[nsp] PPP Multilink problem.
Gert Doering
gert at greenie.muc.de
Mon Mar 17 12:11:07 EST 2003
hi,
On Mon, Mar 17, 2003 at 12:02:46PM +0100, Gert Doering wrote:
> On Tue, Mar 18, 2003 at 03:52:10AM +0530, mahesh_s wrote:
> > I have a very basic question, We have a multilink configured for
> > 2*E1 links & the issue is the 5 min input/output on the multilink
> > interface is double the sum of indivudal interface.
>
> Sounds good to me. What about this is worrying you?
Ah. Non-native speaker, not enough coffee, too fast fingers. Sorry.
You are right, this is not how things should be. Your input rates look
fine:
multilink:
5 minute input rate 197000 bits/sec, 182 packets/sec
individual E1:
5 minute input rate 96000 bits/sec, 109 packets/sec
5 minute input rate 96000 bits/sec, 109 packets/sec
(the figures do not add up perfectly, but this might be normal due to
the way the average is calculated. But "roughly" it fits).
The output values are bogus:
multilink:
5 minute output rate 2153000 bits/sec, 200 packets/sec
individual E1:
5 minute output rate 614000 bits/sec, 116 packets/sec
5 minute output rate 463000 bits/sec, 83 packets/sec
- so from the individual rates, one should expect something along the line
of about 1100000 bits/sec for the multilink (plus minus a few per cent).
There could be a few reasons why this is happening - but most likely
you're just hitting an IOS bug.

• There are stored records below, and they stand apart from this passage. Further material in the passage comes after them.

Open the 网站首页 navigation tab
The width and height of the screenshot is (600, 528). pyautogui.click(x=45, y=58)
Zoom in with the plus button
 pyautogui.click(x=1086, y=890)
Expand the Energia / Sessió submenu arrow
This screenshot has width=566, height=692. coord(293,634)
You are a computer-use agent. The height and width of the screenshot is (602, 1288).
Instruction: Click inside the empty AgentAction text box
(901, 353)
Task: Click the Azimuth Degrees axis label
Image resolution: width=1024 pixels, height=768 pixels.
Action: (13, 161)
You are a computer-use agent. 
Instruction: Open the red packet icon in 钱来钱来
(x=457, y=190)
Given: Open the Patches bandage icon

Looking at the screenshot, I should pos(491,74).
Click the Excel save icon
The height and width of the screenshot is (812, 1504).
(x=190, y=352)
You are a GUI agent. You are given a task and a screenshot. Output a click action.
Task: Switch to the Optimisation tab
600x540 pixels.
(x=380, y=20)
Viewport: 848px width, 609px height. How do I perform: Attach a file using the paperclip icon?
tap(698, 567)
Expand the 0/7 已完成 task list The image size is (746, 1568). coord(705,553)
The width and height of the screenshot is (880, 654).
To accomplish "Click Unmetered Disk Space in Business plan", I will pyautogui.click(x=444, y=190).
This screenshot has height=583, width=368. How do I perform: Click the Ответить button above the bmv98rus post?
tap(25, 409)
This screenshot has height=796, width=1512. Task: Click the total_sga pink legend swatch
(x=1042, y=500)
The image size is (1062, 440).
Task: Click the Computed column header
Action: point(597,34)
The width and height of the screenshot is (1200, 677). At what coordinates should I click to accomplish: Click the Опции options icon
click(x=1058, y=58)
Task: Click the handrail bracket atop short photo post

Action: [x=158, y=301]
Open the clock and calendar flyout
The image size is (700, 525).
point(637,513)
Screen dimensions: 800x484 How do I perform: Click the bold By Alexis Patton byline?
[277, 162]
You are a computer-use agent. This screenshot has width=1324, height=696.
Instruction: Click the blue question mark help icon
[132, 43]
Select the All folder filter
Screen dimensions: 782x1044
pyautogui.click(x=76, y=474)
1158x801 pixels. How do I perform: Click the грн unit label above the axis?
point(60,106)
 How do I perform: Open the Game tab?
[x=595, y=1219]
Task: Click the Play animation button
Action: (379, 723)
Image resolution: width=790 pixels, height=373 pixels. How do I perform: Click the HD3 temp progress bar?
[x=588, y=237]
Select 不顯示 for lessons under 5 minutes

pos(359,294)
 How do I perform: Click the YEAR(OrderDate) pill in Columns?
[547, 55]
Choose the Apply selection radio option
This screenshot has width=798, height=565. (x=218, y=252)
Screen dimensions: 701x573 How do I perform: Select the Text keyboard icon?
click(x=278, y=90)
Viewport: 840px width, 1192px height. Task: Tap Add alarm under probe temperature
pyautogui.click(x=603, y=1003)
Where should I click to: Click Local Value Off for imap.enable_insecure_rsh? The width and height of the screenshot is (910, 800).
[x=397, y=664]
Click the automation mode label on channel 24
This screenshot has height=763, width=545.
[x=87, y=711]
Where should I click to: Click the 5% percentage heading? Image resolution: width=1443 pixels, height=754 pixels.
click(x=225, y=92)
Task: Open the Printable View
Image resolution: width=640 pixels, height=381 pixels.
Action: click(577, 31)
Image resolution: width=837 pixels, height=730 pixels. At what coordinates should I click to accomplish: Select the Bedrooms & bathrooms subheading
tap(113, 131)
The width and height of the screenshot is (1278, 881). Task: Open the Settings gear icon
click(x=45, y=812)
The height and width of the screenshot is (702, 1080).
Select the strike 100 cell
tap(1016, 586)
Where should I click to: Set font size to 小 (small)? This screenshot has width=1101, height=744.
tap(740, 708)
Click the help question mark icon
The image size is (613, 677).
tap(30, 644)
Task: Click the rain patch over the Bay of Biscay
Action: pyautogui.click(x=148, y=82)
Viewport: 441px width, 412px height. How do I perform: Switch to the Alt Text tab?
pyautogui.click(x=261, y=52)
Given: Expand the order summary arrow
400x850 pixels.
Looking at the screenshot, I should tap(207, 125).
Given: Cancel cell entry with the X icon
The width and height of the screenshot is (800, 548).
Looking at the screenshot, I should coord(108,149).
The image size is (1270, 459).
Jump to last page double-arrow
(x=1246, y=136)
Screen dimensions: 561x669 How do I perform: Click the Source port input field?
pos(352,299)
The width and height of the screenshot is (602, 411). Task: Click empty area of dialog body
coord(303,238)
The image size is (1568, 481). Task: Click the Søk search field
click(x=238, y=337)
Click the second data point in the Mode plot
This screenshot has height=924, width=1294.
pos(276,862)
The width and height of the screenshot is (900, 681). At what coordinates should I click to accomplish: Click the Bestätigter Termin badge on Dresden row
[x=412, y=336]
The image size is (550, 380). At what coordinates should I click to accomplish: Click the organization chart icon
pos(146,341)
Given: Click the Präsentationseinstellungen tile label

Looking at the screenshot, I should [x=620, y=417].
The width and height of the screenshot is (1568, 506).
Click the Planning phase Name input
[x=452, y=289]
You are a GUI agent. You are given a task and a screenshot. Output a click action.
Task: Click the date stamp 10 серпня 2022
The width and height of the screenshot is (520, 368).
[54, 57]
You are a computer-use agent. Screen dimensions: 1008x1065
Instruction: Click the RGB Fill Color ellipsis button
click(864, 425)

The "5 minute output rate" counters are
something that's broken quite regularily.
I personally have had good experience with the rates on multilink
interfaces in recent 12.0S IOS versions (only bundling 64kbit BRIs,
though). Earlier releases in all trains (11.2 12.0, 12.0S, 12.1, 12.2)
have had all variants of broken counters.
We do not use the "5 minute ... rate" values for accounting anymore, as
they are just to unreliable (the "show int" and SNMP values for the same
interface manage to differ up to 30% - how do they do that???). We get
the byte count values, and calculate the average values ourselves.
There are other bugs in the byte counters (counters going backwards,
counters getting "stuck" and only counting non-IP traffic) but Cisco seems
to finally get the hang on those - recent 12.0 and 12.1 mainline IOSes
seem to have fixed that, and even 12.0S seems to get there ("show int"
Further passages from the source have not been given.